WORK REQUIRED: Each of the entries should be output exactly, with nothing left out.

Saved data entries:
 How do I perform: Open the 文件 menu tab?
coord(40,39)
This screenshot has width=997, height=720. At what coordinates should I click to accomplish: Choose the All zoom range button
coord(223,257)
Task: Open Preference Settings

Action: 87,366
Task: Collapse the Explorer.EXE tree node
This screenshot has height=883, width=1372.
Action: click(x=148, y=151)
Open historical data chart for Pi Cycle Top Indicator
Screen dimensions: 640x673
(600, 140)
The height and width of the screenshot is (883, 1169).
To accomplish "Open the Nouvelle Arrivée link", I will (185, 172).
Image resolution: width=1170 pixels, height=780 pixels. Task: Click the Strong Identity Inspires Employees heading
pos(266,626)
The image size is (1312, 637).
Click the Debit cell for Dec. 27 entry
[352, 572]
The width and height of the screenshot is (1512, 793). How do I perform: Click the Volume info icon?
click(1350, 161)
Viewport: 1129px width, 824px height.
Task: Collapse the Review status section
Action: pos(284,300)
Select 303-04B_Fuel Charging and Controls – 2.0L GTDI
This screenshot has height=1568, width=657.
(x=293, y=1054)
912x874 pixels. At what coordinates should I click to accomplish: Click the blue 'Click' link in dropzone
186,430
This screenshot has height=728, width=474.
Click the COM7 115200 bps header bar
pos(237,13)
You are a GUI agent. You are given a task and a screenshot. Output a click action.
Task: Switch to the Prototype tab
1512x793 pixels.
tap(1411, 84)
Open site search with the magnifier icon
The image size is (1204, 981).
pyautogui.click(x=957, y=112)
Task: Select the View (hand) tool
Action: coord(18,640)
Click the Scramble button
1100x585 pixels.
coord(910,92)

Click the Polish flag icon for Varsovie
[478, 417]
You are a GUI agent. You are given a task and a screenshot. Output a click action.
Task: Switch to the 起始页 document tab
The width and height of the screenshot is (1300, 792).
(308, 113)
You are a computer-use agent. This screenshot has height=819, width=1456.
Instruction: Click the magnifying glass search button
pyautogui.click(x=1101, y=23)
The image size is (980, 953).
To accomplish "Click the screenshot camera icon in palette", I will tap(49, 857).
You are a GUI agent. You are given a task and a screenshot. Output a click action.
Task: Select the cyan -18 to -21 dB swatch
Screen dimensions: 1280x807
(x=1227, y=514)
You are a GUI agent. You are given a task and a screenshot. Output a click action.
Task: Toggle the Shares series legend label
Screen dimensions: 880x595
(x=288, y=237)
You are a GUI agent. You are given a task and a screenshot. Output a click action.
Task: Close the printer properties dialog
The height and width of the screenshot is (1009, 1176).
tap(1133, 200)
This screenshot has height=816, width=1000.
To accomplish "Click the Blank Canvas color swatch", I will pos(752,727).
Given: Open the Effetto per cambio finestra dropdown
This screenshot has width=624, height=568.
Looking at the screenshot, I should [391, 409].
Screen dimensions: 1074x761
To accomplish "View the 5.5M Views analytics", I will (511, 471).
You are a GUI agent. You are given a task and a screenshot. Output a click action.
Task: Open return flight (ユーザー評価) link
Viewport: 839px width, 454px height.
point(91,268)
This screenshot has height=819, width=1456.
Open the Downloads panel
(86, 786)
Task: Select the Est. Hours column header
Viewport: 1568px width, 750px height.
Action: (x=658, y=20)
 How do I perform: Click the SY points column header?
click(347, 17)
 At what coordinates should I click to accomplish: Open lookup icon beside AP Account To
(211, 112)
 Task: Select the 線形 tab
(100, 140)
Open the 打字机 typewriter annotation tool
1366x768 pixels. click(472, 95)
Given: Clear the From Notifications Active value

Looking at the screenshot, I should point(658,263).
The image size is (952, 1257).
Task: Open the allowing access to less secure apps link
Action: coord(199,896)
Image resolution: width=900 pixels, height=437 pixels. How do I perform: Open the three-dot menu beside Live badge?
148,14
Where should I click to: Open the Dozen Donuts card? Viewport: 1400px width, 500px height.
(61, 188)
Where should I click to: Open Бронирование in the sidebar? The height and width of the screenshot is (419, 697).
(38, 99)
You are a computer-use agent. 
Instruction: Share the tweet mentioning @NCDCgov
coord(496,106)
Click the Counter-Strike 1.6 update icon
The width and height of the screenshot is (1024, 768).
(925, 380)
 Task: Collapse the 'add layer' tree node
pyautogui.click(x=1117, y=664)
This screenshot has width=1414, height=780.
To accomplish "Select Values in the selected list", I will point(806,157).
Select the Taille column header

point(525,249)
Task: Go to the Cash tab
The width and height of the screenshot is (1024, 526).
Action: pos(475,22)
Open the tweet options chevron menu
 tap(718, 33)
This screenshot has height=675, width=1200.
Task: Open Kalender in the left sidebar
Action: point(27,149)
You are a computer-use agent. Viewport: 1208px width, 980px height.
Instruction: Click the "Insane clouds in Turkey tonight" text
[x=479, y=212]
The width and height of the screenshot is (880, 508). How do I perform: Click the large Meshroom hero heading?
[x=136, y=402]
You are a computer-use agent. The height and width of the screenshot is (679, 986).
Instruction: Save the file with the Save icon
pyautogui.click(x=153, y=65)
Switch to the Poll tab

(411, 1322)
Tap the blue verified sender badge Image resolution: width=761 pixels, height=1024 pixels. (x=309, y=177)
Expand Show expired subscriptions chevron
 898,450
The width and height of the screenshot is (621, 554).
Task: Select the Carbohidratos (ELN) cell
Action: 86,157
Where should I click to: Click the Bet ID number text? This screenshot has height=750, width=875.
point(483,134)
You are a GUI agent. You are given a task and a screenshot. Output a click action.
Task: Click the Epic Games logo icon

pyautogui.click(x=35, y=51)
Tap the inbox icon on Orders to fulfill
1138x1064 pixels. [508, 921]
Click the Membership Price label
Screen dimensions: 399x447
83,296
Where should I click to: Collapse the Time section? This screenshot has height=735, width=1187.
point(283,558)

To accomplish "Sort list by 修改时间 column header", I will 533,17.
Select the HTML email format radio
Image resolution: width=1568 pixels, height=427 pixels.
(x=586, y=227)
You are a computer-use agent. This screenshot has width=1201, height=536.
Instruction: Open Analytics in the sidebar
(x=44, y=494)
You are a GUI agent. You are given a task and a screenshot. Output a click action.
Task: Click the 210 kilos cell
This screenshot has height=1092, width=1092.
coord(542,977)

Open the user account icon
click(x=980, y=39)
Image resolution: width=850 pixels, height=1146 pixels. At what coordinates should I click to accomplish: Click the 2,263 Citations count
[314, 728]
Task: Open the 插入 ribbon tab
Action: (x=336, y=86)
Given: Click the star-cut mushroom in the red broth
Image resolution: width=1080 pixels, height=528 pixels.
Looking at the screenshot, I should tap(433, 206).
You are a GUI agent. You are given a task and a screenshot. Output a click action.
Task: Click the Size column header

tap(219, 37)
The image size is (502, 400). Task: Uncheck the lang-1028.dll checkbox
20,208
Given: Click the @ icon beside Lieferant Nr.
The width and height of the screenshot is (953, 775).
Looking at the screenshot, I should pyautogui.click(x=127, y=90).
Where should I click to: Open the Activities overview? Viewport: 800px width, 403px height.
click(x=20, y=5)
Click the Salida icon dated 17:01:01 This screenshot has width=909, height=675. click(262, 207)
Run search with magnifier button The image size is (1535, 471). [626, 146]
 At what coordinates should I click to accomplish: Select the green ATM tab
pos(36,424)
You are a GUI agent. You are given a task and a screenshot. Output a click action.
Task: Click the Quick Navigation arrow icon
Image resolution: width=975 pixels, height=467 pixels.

ANSWER SPACE:
 How do I perform: Open the 文件 menu tab?
coord(40,39)
This screenshot has width=997, height=720. At what coordinates should I click to accomplish: Choose the All zoom range button
coord(223,257)
Task: Open Preference Settings

Action: 87,366
Task: Collapse the Explorer.EXE tree node
This screenshot has height=883, width=1372.
Action: click(x=148, y=151)
Open historical data chart for Pi Cycle Top Indicator
Screen dimensions: 640x673
(600, 140)
The height and width of the screenshot is (883, 1169).
To accomplish "Open the Nouvelle Arrivée link", I will (185, 172).
Image resolution: width=1170 pixels, height=780 pixels. Task: Click the Strong Identity Inspires Employees heading
pos(266,626)
The image size is (1312, 637).
Click the Debit cell for Dec. 27 entry
[352, 572]
The width and height of the screenshot is (1512, 793). How do I perform: Click the Volume info icon?
click(1350, 161)
Viewport: 1129px width, 824px height.
Task: Collapse the Review status section
Action: pos(284,300)
Select 303-04B_Fuel Charging and Controls – 2.0L GTDI
This screenshot has height=1568, width=657.
(x=293, y=1054)
912x874 pixels. At what coordinates should I click to accomplish: Click the blue 'Click' link in dropzone
186,430
This screenshot has height=728, width=474.
Click the COM7 115200 bps header bar
pos(237,13)
You are a GUI agent. You are given a task and a screenshot. Output a click action.
Task: Switch to the Prototype tab
1512x793 pixels.
tap(1411, 84)
Open site search with the magnifier icon
The image size is (1204, 981).
pyautogui.click(x=957, y=112)
Task: Select the View (hand) tool
Action: coord(18,640)
Click the Scramble button
1100x585 pixels.
coord(910,92)

Click the Polish flag icon for Varsovie
[478, 417]
You are a GUI agent. You are given a task and a screenshot. Output a click action.
Task: Switch to the 起始页 document tab
The width and height of the screenshot is (1300, 792).
(308, 113)
You are a computer-use agent. This screenshot has height=819, width=1456.
Instruction: Click the magnifying glass search button
pyautogui.click(x=1101, y=23)
The image size is (980, 953).
To accomplish "Click the screenshot camera icon in palette", I will tap(49, 857).
You are a GUI agent. You are given a task and a screenshot. Output a click action.
Task: Select the cyan -18 to -21 dB swatch
Screen dimensions: 1280x807
(x=1227, y=514)
You are a GUI agent. You are given a task and a screenshot. Output a click action.
Task: Toggle the Shares series legend label
Screen dimensions: 880x595
(x=288, y=237)
You are a GUI agent. You are given a task and a screenshot. Output a click action.
Task: Close the printer properties dialog
The height and width of the screenshot is (1009, 1176).
tap(1133, 200)
This screenshot has height=816, width=1000.
To accomplish "Click the Blank Canvas color swatch", I will pos(752,727).
Given: Open the Effetto per cambio finestra dropdown
This screenshot has width=624, height=568.
Looking at the screenshot, I should [391, 409].
Screen dimensions: 1074x761
To accomplish "View the 5.5M Views analytics", I will (511, 471).
You are a GUI agent. You are given a task and a screenshot. Output a click action.
Task: Open return flight (ユーザー評価) link
Viewport: 839px width, 454px height.
point(91,268)
This screenshot has height=819, width=1456.
Open the Downloads panel
(86, 786)
Task: Select the Est. Hours column header
Viewport: 1568px width, 750px height.
Action: (x=658, y=20)
 How do I perform: Click the SY points column header?
click(347, 17)
 At what coordinates should I click to accomplish: Open lookup icon beside AP Account To
(211, 112)
 Task: Select the 線形 tab
(100, 140)
Open the 打字机 typewriter annotation tool
1366x768 pixels. click(472, 95)
Given: Clear the From Notifications Active value

Looking at the screenshot, I should point(658,263).
The image size is (952, 1257).
Task: Open the allowing access to less secure apps link
Action: coord(199,896)
Image resolution: width=900 pixels, height=437 pixels. How do I perform: Open the three-dot menu beside Live badge?
148,14
Where should I click to: Open the Dozen Donuts card? Viewport: 1400px width, 500px height.
(61, 188)
Where should I click to: Open Бронирование in the sidebar? The height and width of the screenshot is (419, 697).
(38, 99)
You are a computer-use agent. 
Instruction: Share the tweet mentioning @NCDCgov
coord(496,106)
Click the Counter-Strike 1.6 update icon
The width and height of the screenshot is (1024, 768).
(925, 380)
 Task: Collapse the 'add layer' tree node
pyautogui.click(x=1117, y=664)
This screenshot has width=1414, height=780.
To accomplish "Select Values in the selected list", I will point(806,157).
Select the Taille column header

point(525,249)
Task: Go to the Cash tab
The width and height of the screenshot is (1024, 526).
Action: pos(475,22)
Open the tweet options chevron menu
 tap(718, 33)
This screenshot has height=675, width=1200.
Task: Open Kalender in the left sidebar
Action: point(27,149)
You are a computer-use agent. Viewport: 1208px width, 980px height.
Instruction: Click the "Insane clouds in Turkey tonight" text
[x=479, y=212]
The width and height of the screenshot is (880, 508). How do I perform: Click the large Meshroom hero heading?
[x=136, y=402]
You are a computer-use agent. The height and width of the screenshot is (679, 986).
Instruction: Save the file with the Save icon
pyautogui.click(x=153, y=65)
Switch to the Poll tab

(411, 1322)
Tap the blue verified sender badge Image resolution: width=761 pixels, height=1024 pixels. (x=309, y=177)
Expand Show expired subscriptions chevron
 898,450
The width and height of the screenshot is (621, 554).
Task: Select the Carbohidratos (ELN) cell
Action: 86,157
Where should I click to: Click the Bet ID number text? This screenshot has height=750, width=875.
point(483,134)
You are a GUI agent. You are given a task and a screenshot. Output a click action.
Task: Click the Epic Games logo icon

pyautogui.click(x=35, y=51)
Tap the inbox icon on Orders to fulfill
1138x1064 pixels. [508, 921]
Click the Membership Price label
Screen dimensions: 399x447
83,296
Where should I click to: Collapse the Time section? This screenshot has height=735, width=1187.
point(283,558)

To accomplish "Sort list by 修改时间 column header", I will 533,17.
Select the HTML email format radio
Image resolution: width=1568 pixels, height=427 pixels.
(x=586, y=227)
You are a computer-use agent. This screenshot has width=1201, height=536.
Instruction: Open Analytics in the sidebar
(x=44, y=494)
You are a GUI agent. You are given a task and a screenshot. Output a click action.
Task: Click the 210 kilos cell
This screenshot has height=1092, width=1092.
coord(542,977)

Open the user account icon
click(x=980, y=39)
Image resolution: width=850 pixels, height=1146 pixels. At what coordinates should I click to accomplish: Click the 2,263 Citations count
[314, 728]
Task: Open the 插入 ribbon tab
Action: (x=336, y=86)
Given: Click the star-cut mushroom in the red broth
Image resolution: width=1080 pixels, height=528 pixels.
Looking at the screenshot, I should tap(433, 206).
You are a GUI agent. You are given a task and a screenshot. Output a click action.
Task: Click the Size column header

tap(219, 37)
The image size is (502, 400). Task: Uncheck the lang-1028.dll checkbox
20,208
Given: Click the @ icon beside Lieferant Nr.
The width and height of the screenshot is (953, 775).
Looking at the screenshot, I should pyautogui.click(x=127, y=90).
Where should I click to: Open the Activities overview? Viewport: 800px width, 403px height.
click(x=20, y=5)
Click the Salida icon dated 17:01:01 This screenshot has width=909, height=675. click(262, 207)
Run search with magnifier button The image size is (1535, 471). [626, 146]
 At what coordinates should I click to accomplish: Select the green ATM tab
pos(36,424)
You are a GUI agent. You are given a task and a screenshot. Output a click action.
Task: Click the Quick Navigation arrow icon
Image resolution: width=975 pixels, height=467 pixels.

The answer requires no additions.